Unicorns here, there, everywhere
With so much opportunity (and hype), the first and most critical task is determining the innovations that are scaling and need to be on leaders’ radar. This is the purpose behind a recent PwC analysis of late-stage venture capital in the past five years. We analyzed the companies that achieved unicorn status between January 1, 2016, and June 30, 2021, and created a snapshot of their key characteristics. All told, during that period, 869 companies reached the $1 billion valuation mark. This is a milestone that was once exceedingly difficult and rare. For comparison, Crunchbase reports that between 2005 and 2010, only 14 companies became unicorns. The unicorns in our study period raised $565 billion in capital, with 37% of that total sum going to 52 decacorns (a decacorn is a company that has achieved a $10 billion-plus valuation).
Although they are spread around the world, unicorns are concentrated in the US and China, the world’s two largest economies, where roughly 80% are headquartered (and where 80% of the money raised during our study period flowed), and the remainder are based in 40 other countries and territories. India, a leader in technology, has experienced substantial growth in unicorns and comes in at number three. India was home to five unicorns at the start of 2016, and now has 31.
Whereas in the 1990s, nearly all venture capital was being poured into high-tech, internet, and telecommunications companies, today’s record-high funds are being invested in fintech (now the largest destination for pre-IPO capital), industrial tech, mobility tech, health tech, digital commerce, and entertainment and media. Tech is now influencing so many verticals that the investments and business processes in those verticals are evolving and beginning to blur industry lines.

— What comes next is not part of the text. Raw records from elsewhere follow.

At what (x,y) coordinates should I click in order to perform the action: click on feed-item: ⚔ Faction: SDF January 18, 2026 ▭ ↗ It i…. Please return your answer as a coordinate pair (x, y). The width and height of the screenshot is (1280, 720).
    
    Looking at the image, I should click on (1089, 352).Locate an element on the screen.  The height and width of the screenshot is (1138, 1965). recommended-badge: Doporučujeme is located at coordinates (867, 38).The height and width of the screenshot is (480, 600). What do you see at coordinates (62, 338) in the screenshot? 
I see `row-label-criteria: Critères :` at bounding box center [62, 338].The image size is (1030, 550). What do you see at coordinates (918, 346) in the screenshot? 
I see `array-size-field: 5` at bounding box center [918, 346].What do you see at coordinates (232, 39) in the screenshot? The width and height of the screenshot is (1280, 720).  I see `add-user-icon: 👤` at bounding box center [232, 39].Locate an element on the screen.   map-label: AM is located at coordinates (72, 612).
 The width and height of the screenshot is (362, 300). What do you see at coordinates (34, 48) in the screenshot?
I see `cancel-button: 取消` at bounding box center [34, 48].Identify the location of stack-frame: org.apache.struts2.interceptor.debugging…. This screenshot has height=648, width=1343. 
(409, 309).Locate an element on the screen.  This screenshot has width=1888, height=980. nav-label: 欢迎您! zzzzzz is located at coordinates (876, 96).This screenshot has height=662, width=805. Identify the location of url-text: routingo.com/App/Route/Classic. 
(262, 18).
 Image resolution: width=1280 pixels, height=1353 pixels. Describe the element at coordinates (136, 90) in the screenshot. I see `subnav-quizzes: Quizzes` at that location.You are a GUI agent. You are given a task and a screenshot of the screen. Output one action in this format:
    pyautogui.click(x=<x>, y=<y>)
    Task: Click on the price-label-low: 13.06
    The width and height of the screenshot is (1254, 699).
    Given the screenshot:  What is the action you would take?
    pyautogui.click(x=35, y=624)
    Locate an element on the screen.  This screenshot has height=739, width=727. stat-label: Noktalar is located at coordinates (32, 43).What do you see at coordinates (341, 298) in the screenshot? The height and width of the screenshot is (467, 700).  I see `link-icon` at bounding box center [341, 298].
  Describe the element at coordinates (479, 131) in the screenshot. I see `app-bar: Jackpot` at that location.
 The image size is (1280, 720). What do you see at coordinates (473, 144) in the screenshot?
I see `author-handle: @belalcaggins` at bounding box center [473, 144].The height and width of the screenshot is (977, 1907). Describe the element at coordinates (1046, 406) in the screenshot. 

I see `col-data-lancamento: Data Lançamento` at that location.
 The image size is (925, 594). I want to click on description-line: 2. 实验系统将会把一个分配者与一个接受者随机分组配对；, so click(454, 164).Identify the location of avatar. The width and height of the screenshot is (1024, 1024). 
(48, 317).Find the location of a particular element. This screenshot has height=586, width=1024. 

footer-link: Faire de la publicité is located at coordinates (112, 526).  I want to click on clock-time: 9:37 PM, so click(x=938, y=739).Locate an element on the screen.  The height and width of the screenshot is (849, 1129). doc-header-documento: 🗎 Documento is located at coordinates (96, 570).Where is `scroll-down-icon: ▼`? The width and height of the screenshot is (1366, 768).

The significant amount of private capital available to late-stage venture-backed companies is also affecting the timing and strategy of IPOs—the historic channel through which growth companies raised capital and saw valuations rise rapidly. Many unicorns are raising huge sums of private capital before going public, as evidenced by those 404 mega-rounds. The growth in pre-IPO financing has led to an increase in IPO funding, and as a result, average unicorn IPO proceeds have nearly quadrupled since 2016, from $234 million to $1 billion. Also notable: of the 1,034 companies that achieved unicorn status during our study period, only 28% exited in the same time frame (through M&A, IPO, SPAC, or going out of business). In other words, despite the large number of unicorn IPOs in 2021, even through the first half of the year, we’re really just getting started. And regardless of the near-term future of the IPO market, unicorns are sitting on hundreds of millions of dollars with which to innovate.
Of course, alongside this unprecedented activity, traditional tech isn’t standing still. During our study period, 106 enterprise tech unicorns emerged that are focused on artificial intelligence (AI), machine learning, data analytics, and robotic process automation. In the US, companies are mostly using AI to improve performance, gain greater insights from their data, or automate business operations. In China, AI companies are primarily focused on facial recognition and computer vision. Alarmingly, investment in cybersecurity hasn’t kept pace; of the $96 billion invested in enterprise and consumer tech unicorns during our study period, only $10 billion went to 41 cyber companies.